Relationships between these sets are modeled as an attribute going
from a lower-level set to higher-level set. For example, City
hasState State, while State hasCountry Country. Alternatively, the
relationships between sets can be represented as a mapping going
from a lower-level set to a higher-level set: City.fwdarw.State,
State.fwdarw.Country. Continents, Countries, States, and Cities are
all persistent in a single reference data management hub.
Alternatively, they could each come from different sources, and
different relationships could be used to connect them.
[0058] FIG. 5 shows another hierarchy, 500, with top level 501 and
bottom level 502, containing Expense Classes 511 and Codes 512,
respectively. In hierarchy 500, level 501 comprises a simple
hierarchy over values from the set of expense classes 511, while
level 502 comprises of a simple level, taking values from the set
of codes 512. Relationships at level 501 come from a simple tree
(parent-child hierarchy), while those connecting level 502 (leaf
nodes) to level 501 nodes are mapping relations. Alternatively,
these latter connections could be attribute relations. Hierarchy
500 is an example of a hybrid hierarchy.
[0059] FIG. 6 shows hierarchy 600, where the first three levels
--601, 602, and 603--come from one system, while level 604 is
coming from another system. These levels contain data sets
Continents 611, Countries 612, Cities 613, and Names 614,
respectively.
[0060] An exemplary embodiment of the present disclosure will now
be discussed, with reference to FIGS. 7, 8, 9, and 10. Most
concepts, although specific in nature for purposes of elaboration,
are generic in nature and can be extrapolated to various similar
scenarios. The embodiment constitutes a relationship model and
associated framework that is flexible enough to accommodate
different kinds of relationships and end points. It is also
flexible enough to allow a user to define a level-based hierarchy
where each level can take values from a different data domain, and
relationships between any two levels (or at a single level) can be
different in nature.
[0061] Shown in FIG. 7 is diagram 700, illustrating a model logical
entity framework for this example embodiment. The model framework
includes: managed hierarchy entity 710; hierarchy level entity 715;
level end point entity 720; relationship entity 725; and
relationships 730a and 730b. Managed hierarchy entity 710
corresponds to a level-based hierarchy, and contains one or more
hierarchy levels 715. Each level has two level end points 720
containing a reference to the data domains at that level (levelSet)

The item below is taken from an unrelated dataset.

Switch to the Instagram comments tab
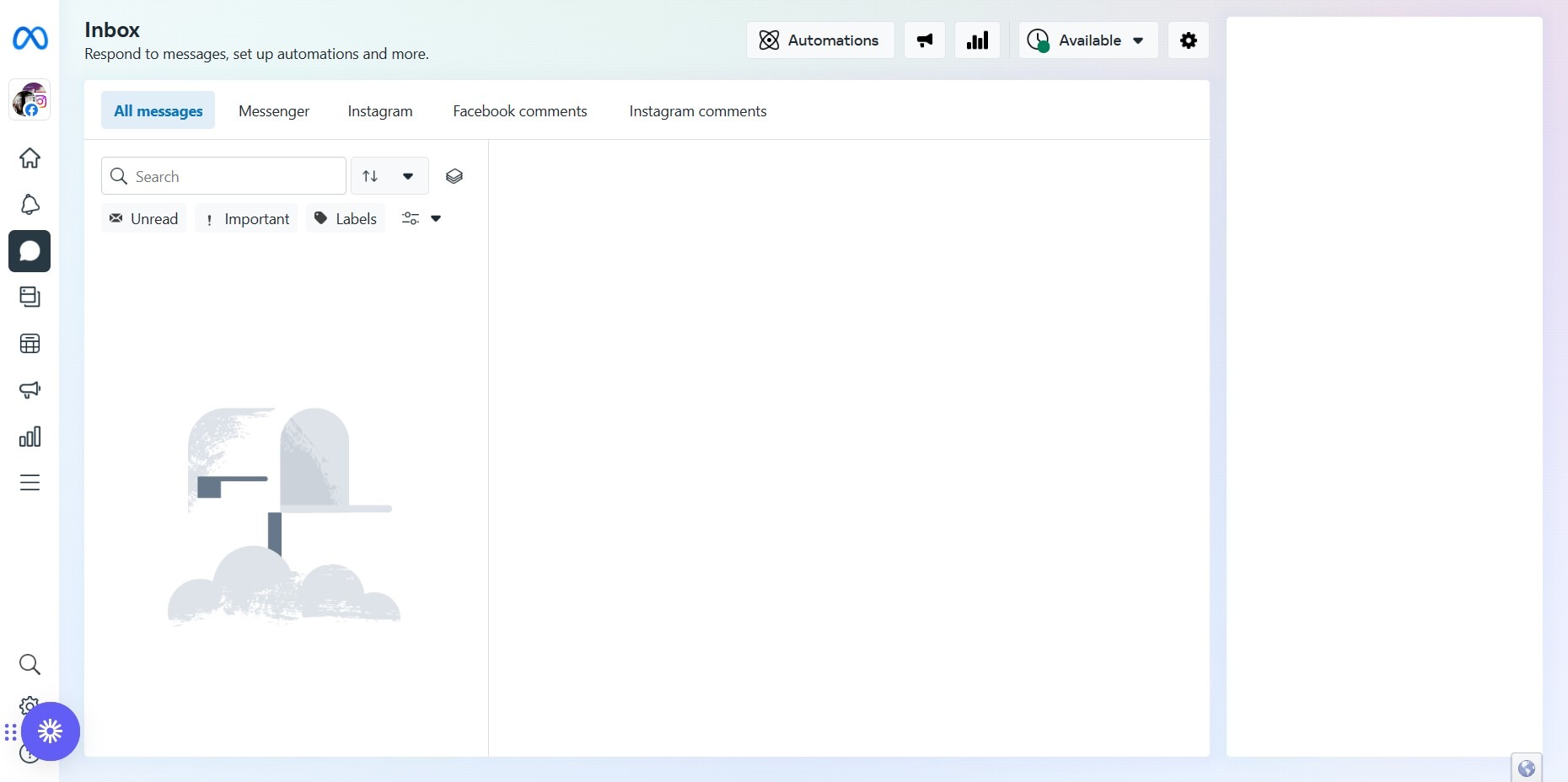Image resolution: width=1568 pixels, height=782 pixels. tap(697, 111)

and at the parent level (parentSet). In addition, it also contains
references to relationship objects 725 defining various kinds of
relationships. Level end point entity 720 is flexible enough to
reference any valid end point (set of values). It also contains a
type attribute specifying the type of end point being incorporated
at that particular level.
[0062] Relationship entity 725 contains references to various kinds
of relationships 730a that could be used to define a level in the
level hierarchy. It is sub-classed by Mapping, Property (attribute
relationship), or a simple Hierarchy on a set of values. Generic
rule-based relationship entity 730b provides enough extensibility
to insert any custom rule, given a level, governing relationships
to the next level.
[0063] This framework can then be used to define a level-based
hierarchy over a multitude of data and existing relationships using
the algorithm discussed in the following paragraphs.

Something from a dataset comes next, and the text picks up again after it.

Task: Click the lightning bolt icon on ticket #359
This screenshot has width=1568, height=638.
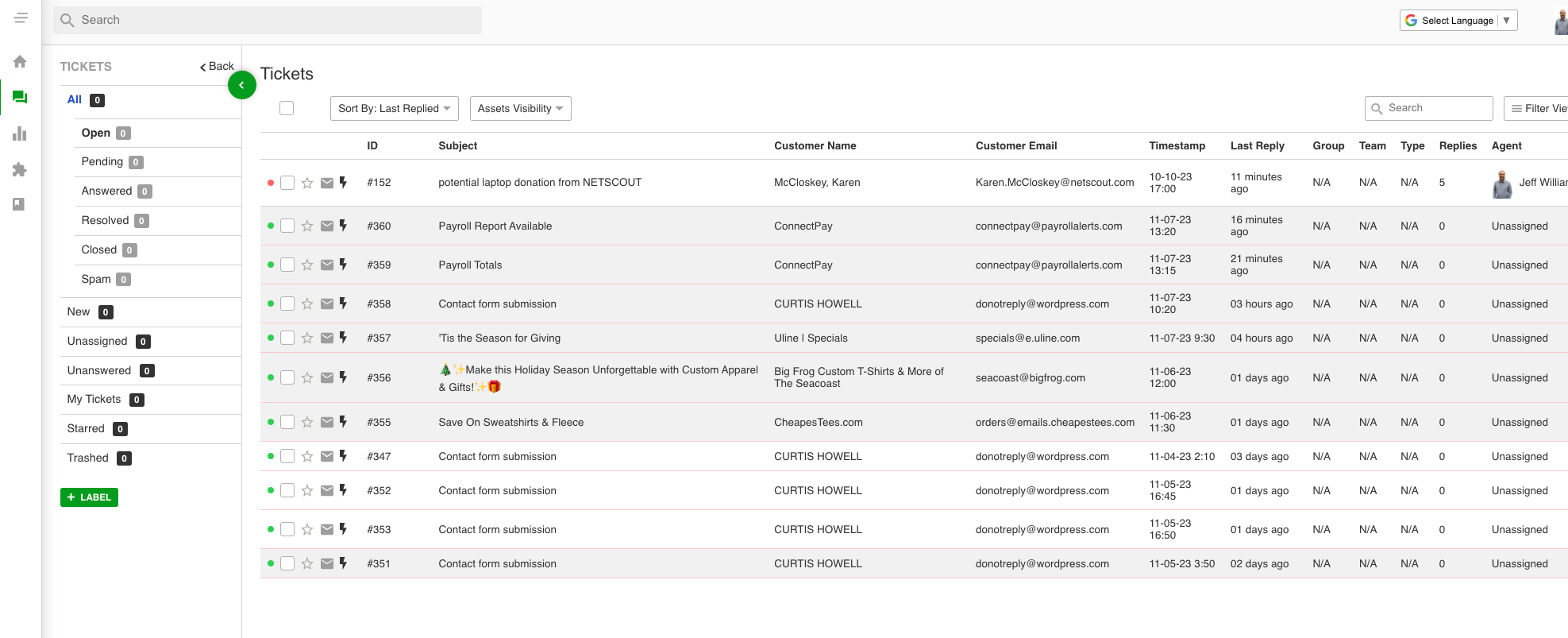Action: pyautogui.click(x=343, y=265)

[0064] Step (i): A user launches a user interface associated with
the framework. For example, simple definition widget 800, shown in
FIG. 8, is used in this embodiment to define a level hierarchy
powered by the underlying model. Widget 800 includes drop-down list
boxes 810 and 820.
[0065] Step (ii): At each level, a user specifies the relationship
(for example, attribute relation, mapping, or simple hierarchy) via
drop-down list box 820, and the data domain (for example, reference
data set or master data management domain), which that level
comprises, via drop-down list box 810. User interface widget 800 is
not aware of the data sources or relationships since the
intermediate layer decouples that knowledge and encapsulates it in
the relationship model (see FIG. 7).
[0066] Step (iii): As the user specifies levels, a Level Suggestion
Module (LSM), further discussed below, runs in the background to
determine if a reasonable suggestion for the next level can be
made. For instance, if reasonCount>threshold, the drop-down list
box for the next level is auto-completed with the suggestion. The
user retains the final decision on whether to accept or reject the
suggestion. Depending on whether the user accepts or rejects the
suggestion, LSM is adjusted accordingly.
[0067] Step (iv): Once done with all the definitions, the user
presses "OK" and initiates the process of creating the level
definition. This creates underlying objects based on the above
model (see FIG. 7) and stores references to the data objects and
relationships. Many of these references, such as levelEndPoint and
rule-based relationships, are identifiers pointing to an external
system.
[0068] Step (v): Finally, the user triggers the visualization view,
shown in screenshot 900 of FIG. 9, which displays the level
structure along with some of the provenance information (data set
name and version for each level) that provides an indication of the
source of the data at a particular level.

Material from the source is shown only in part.